The ceremony began with an emotional and heartfelt minute of silence in memory of former Japanese Prime Minister Shinzo Abe, assassinated on Friday and always a good friend to the judo family. Mr Vizer took the floor to remember that the world needs the values of judo, as simple as they are solid, and somewhat beaten in recent times.
President Vizer delivered his speech with the proof of what he was saying under his eyes. Eight hundred children, three hundred of them from the Ukraine and rescued from the grip of horror by the international federation, thanks to the immense support of the Hungarian Judo Association and the Hungarian government, attended the ceremony. Those are the facts. It looked like a United Nations session, with the notable difference that peacekeepers wear blue helmets and are armed anyway. We wear judogi, it is our language and we fight on the tatami and not outside, greeting each other before fighting and shaking hands afterwards. Those are the facts.

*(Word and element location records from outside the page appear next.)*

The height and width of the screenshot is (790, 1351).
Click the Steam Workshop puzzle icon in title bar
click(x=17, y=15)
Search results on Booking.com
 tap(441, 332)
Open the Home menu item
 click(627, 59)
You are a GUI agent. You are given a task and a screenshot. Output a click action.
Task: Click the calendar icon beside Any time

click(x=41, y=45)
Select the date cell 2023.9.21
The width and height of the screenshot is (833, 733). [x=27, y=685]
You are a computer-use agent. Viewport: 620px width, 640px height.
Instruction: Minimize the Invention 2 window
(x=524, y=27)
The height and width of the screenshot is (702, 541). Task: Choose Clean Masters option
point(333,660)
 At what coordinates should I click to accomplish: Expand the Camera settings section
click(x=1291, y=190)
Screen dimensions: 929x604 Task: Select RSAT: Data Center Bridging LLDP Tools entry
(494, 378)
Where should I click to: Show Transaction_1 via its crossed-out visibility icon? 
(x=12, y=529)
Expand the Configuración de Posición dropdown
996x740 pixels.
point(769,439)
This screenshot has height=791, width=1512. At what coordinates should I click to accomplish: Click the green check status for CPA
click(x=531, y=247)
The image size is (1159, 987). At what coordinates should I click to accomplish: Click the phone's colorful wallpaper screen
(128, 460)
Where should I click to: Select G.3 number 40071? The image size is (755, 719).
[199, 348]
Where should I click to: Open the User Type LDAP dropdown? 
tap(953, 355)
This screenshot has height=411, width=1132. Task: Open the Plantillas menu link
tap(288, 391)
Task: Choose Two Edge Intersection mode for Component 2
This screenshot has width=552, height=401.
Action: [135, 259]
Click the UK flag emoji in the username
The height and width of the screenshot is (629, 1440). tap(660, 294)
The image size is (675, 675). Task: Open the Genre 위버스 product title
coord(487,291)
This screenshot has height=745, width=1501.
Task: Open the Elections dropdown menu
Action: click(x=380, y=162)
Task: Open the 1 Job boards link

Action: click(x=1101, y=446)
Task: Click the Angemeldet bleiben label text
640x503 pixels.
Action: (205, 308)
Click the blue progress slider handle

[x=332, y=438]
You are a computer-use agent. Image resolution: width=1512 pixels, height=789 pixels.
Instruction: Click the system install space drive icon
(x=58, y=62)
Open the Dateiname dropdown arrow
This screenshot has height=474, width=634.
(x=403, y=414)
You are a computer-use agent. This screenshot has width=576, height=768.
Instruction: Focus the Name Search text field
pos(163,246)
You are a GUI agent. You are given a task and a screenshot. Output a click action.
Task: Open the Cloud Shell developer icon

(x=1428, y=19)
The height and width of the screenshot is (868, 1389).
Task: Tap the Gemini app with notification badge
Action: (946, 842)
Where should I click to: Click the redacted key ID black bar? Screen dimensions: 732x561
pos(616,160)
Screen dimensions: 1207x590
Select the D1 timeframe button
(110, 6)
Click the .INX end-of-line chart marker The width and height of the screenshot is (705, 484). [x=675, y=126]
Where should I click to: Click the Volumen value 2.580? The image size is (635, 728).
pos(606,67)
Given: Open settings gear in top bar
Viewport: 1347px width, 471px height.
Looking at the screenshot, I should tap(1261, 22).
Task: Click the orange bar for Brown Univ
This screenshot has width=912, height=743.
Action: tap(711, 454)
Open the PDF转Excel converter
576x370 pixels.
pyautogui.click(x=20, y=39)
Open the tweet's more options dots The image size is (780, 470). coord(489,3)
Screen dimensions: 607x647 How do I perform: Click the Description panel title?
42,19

There were moments of kindness and hope that concluded with another tribute to a man of peace. Marius L Vizer, but also Laszlo Toth, president of the Hungarian Judo Association and the European Judo Union, as well as the Hungarian Defence Minister, H.E. Kristof Szalay-Bobrovniczky, presented H.E. Pal Schmitt, former president of Hungary and member of the International Olympic Committee, with a diploma accrediting him as the new ambassador of the International Judo Federation.
In just over half an hour, judo brought together the past, the present and the future as a continuation of a life project called harmony, education and peace, or judo, if you prefer.